Лагерь у деревни Семеновки Петр посчитал не отвечающим разработанному стратегическому замыслу — как можно ближе придвинуться и стеснить противника. 25 июня русские части покинули Семеновку и вышли наконец к месту будущего сражения. Новый лагерь был устроен в 5 верстах от Полтавы, у Яковецкого леса. Шведы были так близки, что в стане русских были слышны все их сигналы. В считаные часы были возведены укрепления. Для ускорения работ войска несли заранее изготовленные фашины и «испанские рогатки». Строительство оборонительных сооружений не прекращалось, по сути, до самого начала сражения. На валах, реданах и угловых бастионах, образовавших неровный прямоугольный «транжамент», Брюс расставил около 70 орудий. Последняя запись в дневнике Адлерфельта, который три дня спустя будет сражен ядром в нескольких шагах от королевских носилок, была как раз посвящена этим приготовлениям русских: «Враг сделал великие передвижения, неуклонно приближаясь все более и более и строя земляные укрепления». Королевский «летописец» мог, конечно, сделать акцент на стремление царя отгородиться от шведов валами и редутами. Но если б он был вдумчивым наблюдателем, то мог заметить, что каждая из сторон русского ретраншемента имела несколько выходов. На западной и северной их было по четыре, на южной — семь. Укрепленный лагерь, таким образом, позволял войскам не только отразить неприятеля, но и быстро перейти в наступление. А это свидетельствовало о многом в настрое русских, готовых быстро перейти от обороны к контрнаступлению.
Выдвигаясь на позиции к Яковецкому лесу, Петр не исключал, что Карл XII тотчас двинется в наступление. Г. Головкин в тот день даже писал П. Толстому, что войска, подойдя к месту нового лагеря, выстроились в боевые порядки. Но на этот раз уже шведы остались на месте. Было, однако, ясно, что стороны сблизились настолько, что начало генеральной баталии — вопрос ближайших дней или даже часов. «И тако вскоре главной акции ожидати, в чем дай Вышний щастие», — такими словами заканчивал свое послание Петру Андреевичу канцлер. Не исключался, впрочем, и иной сценарий развития событий, о котором упомянул уже в своем письме А. Д. Меншиков. «Вчерась обоз свой перенесли мы сюда, — писал Светлейший, — и хотя ближе к неприятелю, только зело в удобном месте стали и траншемент построили, и чаем, что неприятель вскоре принужден будет место сие оставить и идти далее, когда надеемся… с городом коммуникацию свободную получить. В прочем у нас… благополучно и опасности никакой нет, понеже… наша армия вся здесь в совокуплении». Несомненно, в этом случае деблокада Полтавы рассматривалась как важная задача. Но еще более важной виделась задача преследования на марше ослабевшего неприятеля.

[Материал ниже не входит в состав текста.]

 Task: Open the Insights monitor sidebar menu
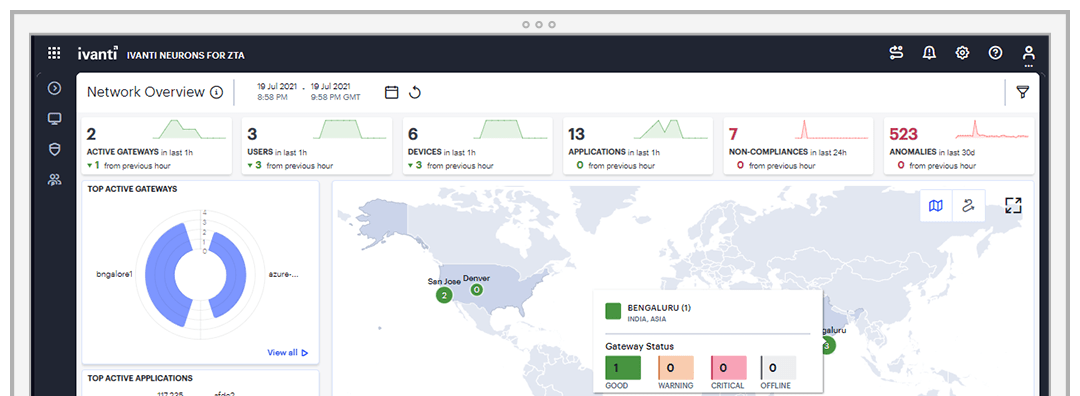pos(54,119)
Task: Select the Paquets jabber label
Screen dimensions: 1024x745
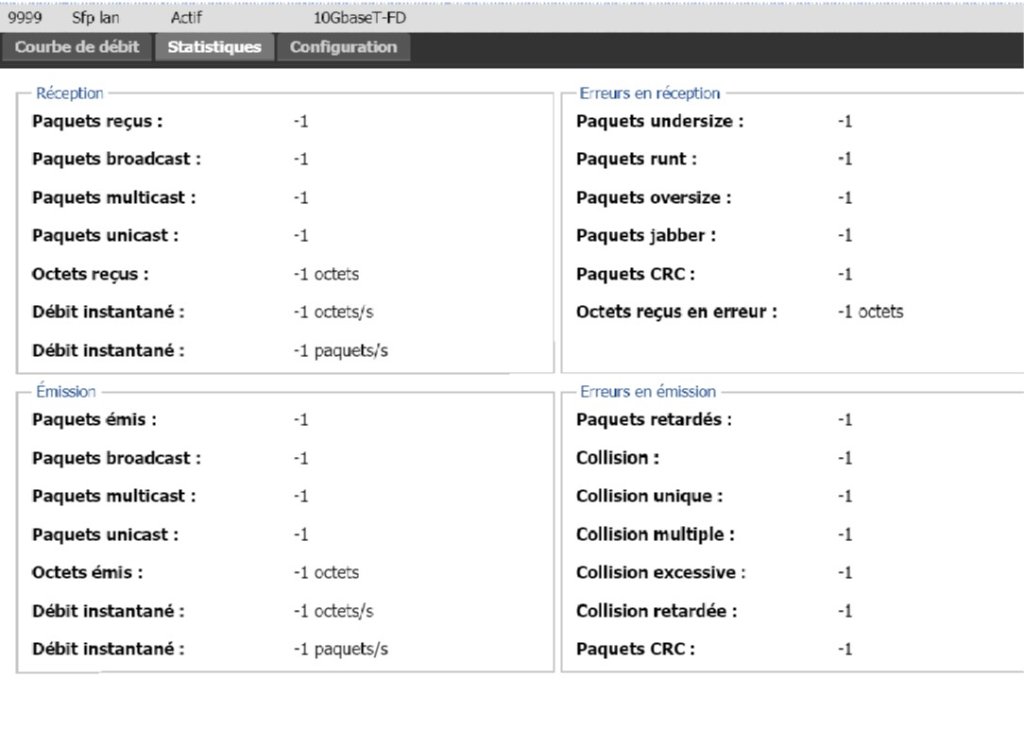Action: 646,236
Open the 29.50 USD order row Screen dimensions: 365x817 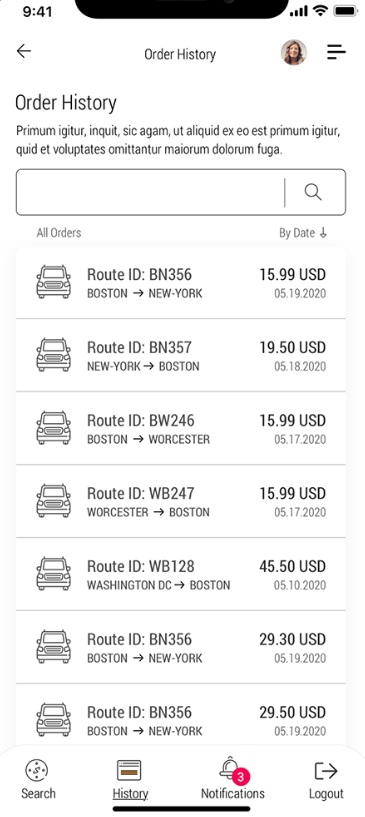pyautogui.click(x=181, y=716)
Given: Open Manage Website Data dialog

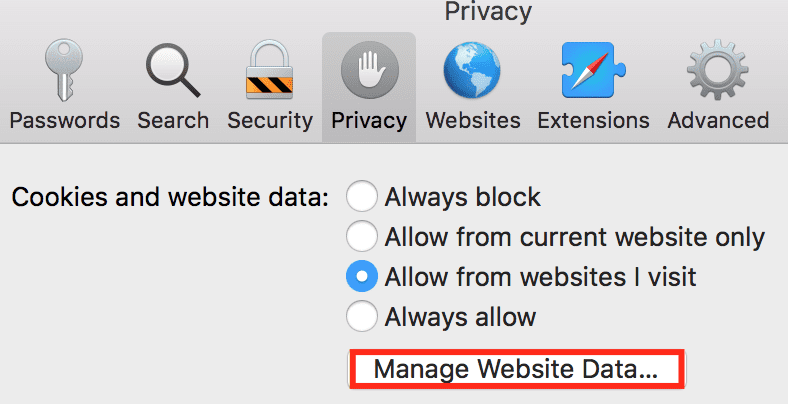Looking at the screenshot, I should 515,369.
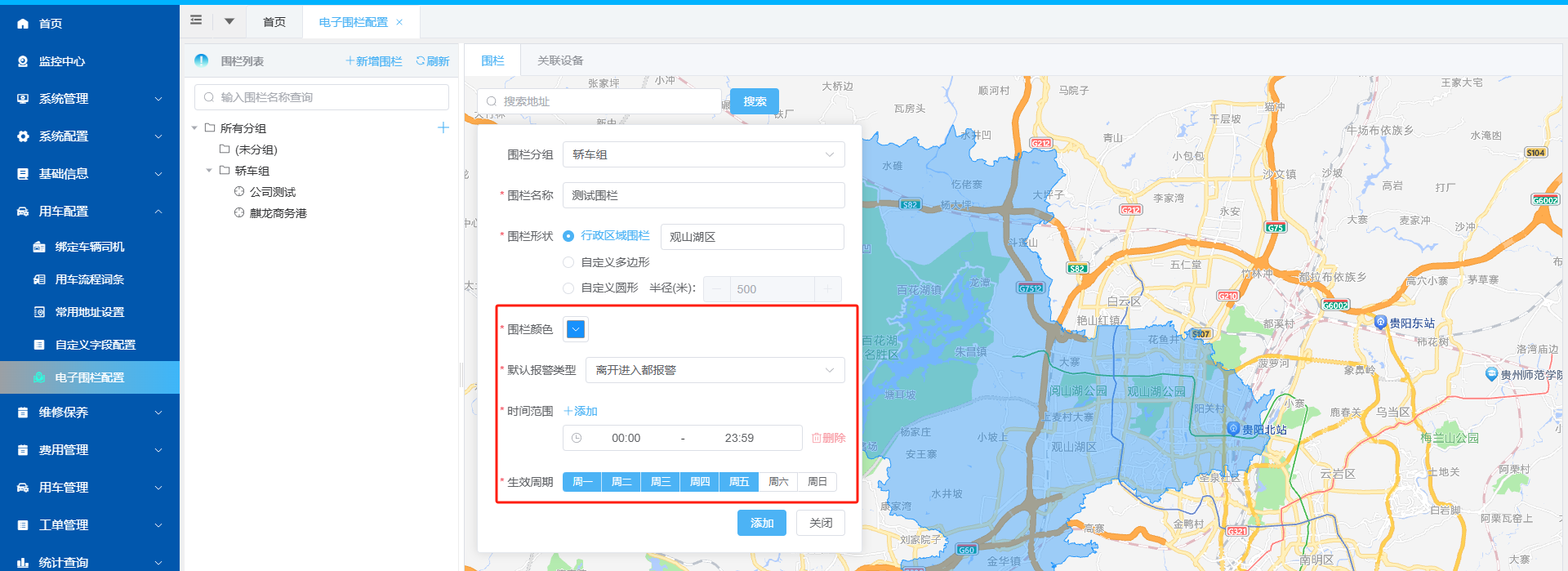Select the 自定义多边形 radio option
This screenshot has width=1568, height=571.
pos(568,262)
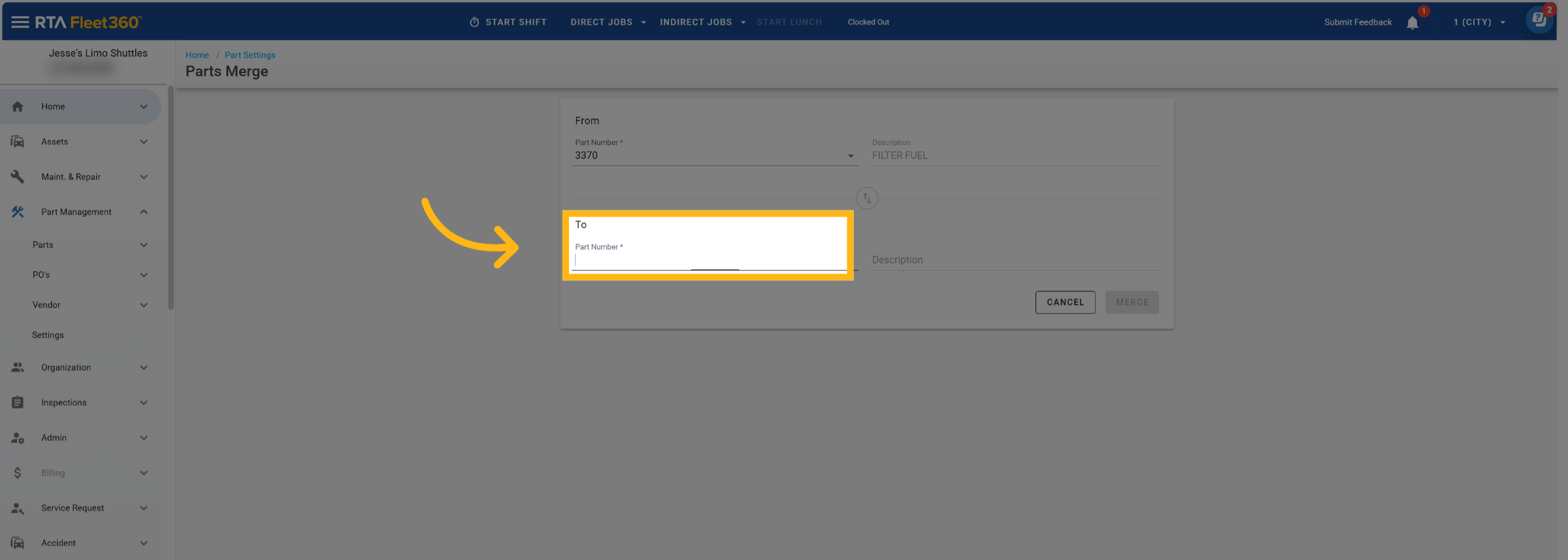1568x560 pixels.
Task: Click the Submit Feedback link
Action: (x=1358, y=22)
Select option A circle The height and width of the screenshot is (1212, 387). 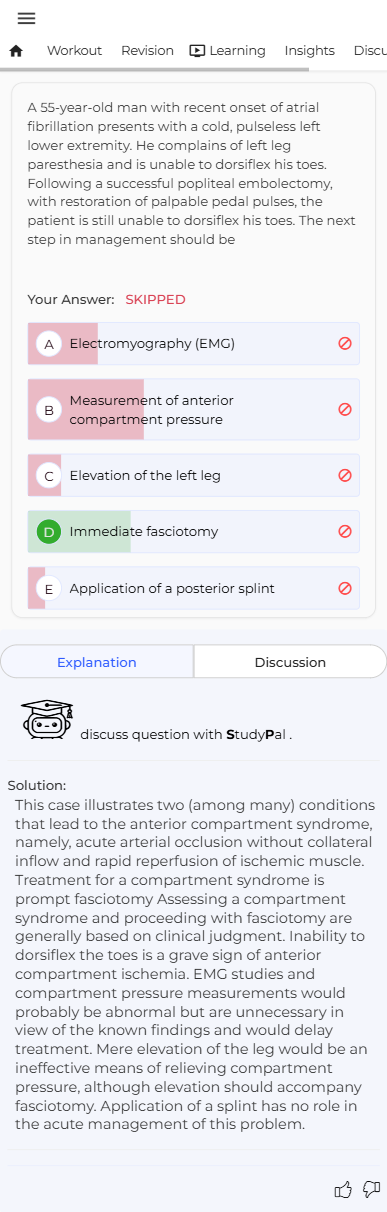49,344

Перед наскоро возводимым ретраншементом располагалось большое поле — поле будущей битвы. Чтобы выйди к нему, надо было пересечь широкую прогалину между Малобудищенским и Яковецким лесами. Царь с одного взгляда оценил значение этого места. По лесу войскам не пройти. Значит, противник непременно двинется через прогалину. Здесь можно было расположить дозоры, на которые обязательно наткнутся шведы. Но Петру нужно было не просто обнаружить, а задержать противника. Был отдан приказ перегородить прогалину цепью редутов. В плане они повторяли букву «Т»{13}, «ножка» которой была обращена к неприятелю. «Ножка» получилась усеченной: если горизонтальная перекладина состояла из шести редутов, протянувшихся от одной опушки к другой, то вертикальная — из четырех, из которых два так и не успели отсыпать к началу сражения (их стали строить только в ночь с 26-го на 27 июня). С военной точки зрения это было выдающееся решение. При таком расположении редуты не только рассекали боевой строй неприятеля и срывали внезапную атаку, но и встречали его перекрестным огнем из ружей и орудий (расстояние между редутами равнялось 300–400 шагам). Не случайно 23 года спустя знаменитый полководец Мориц Саксонский так высоко оценил замысел русского командования: «Невозможно было наступать на московскую пехоту, не взяв этих редутов, так как нельзя было ни оставить их позади, ни пройти между ними, не подвергаясь опасности быть уничтоженным их огнем».